'''

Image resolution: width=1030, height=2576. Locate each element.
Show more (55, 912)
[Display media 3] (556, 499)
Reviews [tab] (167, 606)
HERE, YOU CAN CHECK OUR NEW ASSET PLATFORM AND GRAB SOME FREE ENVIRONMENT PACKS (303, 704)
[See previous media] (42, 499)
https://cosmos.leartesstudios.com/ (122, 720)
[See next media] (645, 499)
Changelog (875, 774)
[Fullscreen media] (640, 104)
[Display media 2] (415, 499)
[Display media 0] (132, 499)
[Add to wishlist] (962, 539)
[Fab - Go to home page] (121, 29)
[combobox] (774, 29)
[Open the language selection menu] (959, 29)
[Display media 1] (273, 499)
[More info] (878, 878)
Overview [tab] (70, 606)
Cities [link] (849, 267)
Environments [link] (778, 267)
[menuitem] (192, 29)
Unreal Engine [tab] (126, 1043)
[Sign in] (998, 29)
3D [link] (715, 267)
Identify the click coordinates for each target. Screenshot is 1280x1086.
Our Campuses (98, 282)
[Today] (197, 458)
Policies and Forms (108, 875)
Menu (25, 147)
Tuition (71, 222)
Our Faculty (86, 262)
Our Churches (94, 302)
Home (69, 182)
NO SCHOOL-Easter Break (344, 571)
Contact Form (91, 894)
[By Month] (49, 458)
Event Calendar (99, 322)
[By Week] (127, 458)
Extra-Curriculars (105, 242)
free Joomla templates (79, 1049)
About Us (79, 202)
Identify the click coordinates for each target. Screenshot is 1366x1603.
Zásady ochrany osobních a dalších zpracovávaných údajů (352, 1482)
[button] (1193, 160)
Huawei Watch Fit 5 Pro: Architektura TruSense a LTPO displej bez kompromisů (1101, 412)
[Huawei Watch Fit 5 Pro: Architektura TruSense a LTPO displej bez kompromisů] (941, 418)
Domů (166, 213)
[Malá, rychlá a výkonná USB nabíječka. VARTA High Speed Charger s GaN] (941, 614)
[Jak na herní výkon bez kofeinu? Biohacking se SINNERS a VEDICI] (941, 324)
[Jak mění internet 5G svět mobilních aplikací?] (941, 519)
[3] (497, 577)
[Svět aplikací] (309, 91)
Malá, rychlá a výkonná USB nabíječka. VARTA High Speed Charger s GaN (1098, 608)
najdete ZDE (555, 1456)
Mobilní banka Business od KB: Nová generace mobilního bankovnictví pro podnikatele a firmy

'''

REQUIRED ACTION -
Everything from the line with "[Open the language selection menu] (959, 29)" through the line with "Home (69, 182)" should be written out exactly as it appears above, end lines included, and nothing outside that range.

COMPLETED TASK -
[Open the language selection menu] (959, 29)
[Display media 1] (273, 499)
[More info] (878, 878)
Overview [tab] (70, 606)
Cities [link] (849, 267)
Environments [link] (778, 267)
[menuitem] (192, 29)
Unreal Engine [tab] (126, 1043)
[Sign in] (998, 29)
3D [link] (715, 267)
Identify the click coordinates for each target. Screenshot is 1280x1086.
Our Campuses (98, 282)
[Today] (197, 458)
Policies and Forms (108, 875)
Menu (25, 147)
Tuition (71, 222)
Our Faculty (86, 262)
Our Churches (94, 302)
Home (69, 182)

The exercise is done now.